Can this Boolean expression be simplified any further?

Question

I have simplified a Boolean expression to $$(\lnot a \land \lnot b \land \lnot c) \lor (a \land (b \lor c)).$$ Is there any way to simplify this further, e.g. using De Morgan's or anything?

Answer 1

Since at the time I'm posting this, there may be a typo in the question, I'm taking the expression to be simplified to be $ (\neg a\land\neg b\land\neg c)\lor\big(a\land(b\lor c)\big) $.

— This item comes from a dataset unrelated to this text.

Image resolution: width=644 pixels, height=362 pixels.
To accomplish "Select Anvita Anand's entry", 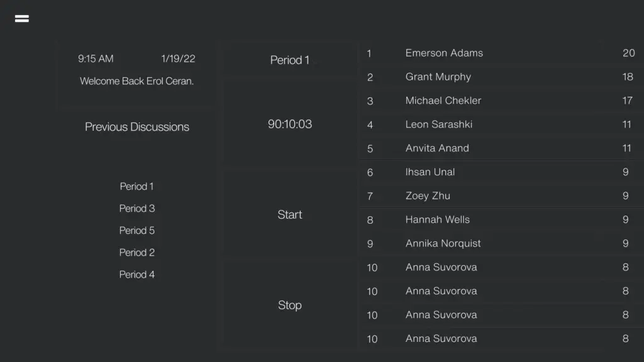I will point(501,148).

Doing the prior simplification:$(\neg a\land\neg b\land\neg c)\lor\big(a\land(b\lor c)\big)=(\neg a\land\neg b\land\neg c)\lor\big((a\land b)\lor (a \land c)\big)$ and then using a karnaugh map:

$$ \begin{array}{c|c|c|c|c} a, bc & 00 & 01 & 11 & 10 \\ \hline 0 & 1 & & & \\ \hline 1 & & 1 & 1 & 1\\ \hline \end{array}=a \oplus (\neg b \land \neg c) $$

Answer 2

Your expression can no further be simplified, using only $\land,\lor, \;\text{and/or}\;\lnot$. So how you choose to present the expression depends on context and/or your preference. If you want to minimize the repetition of variables, your posted expression does so.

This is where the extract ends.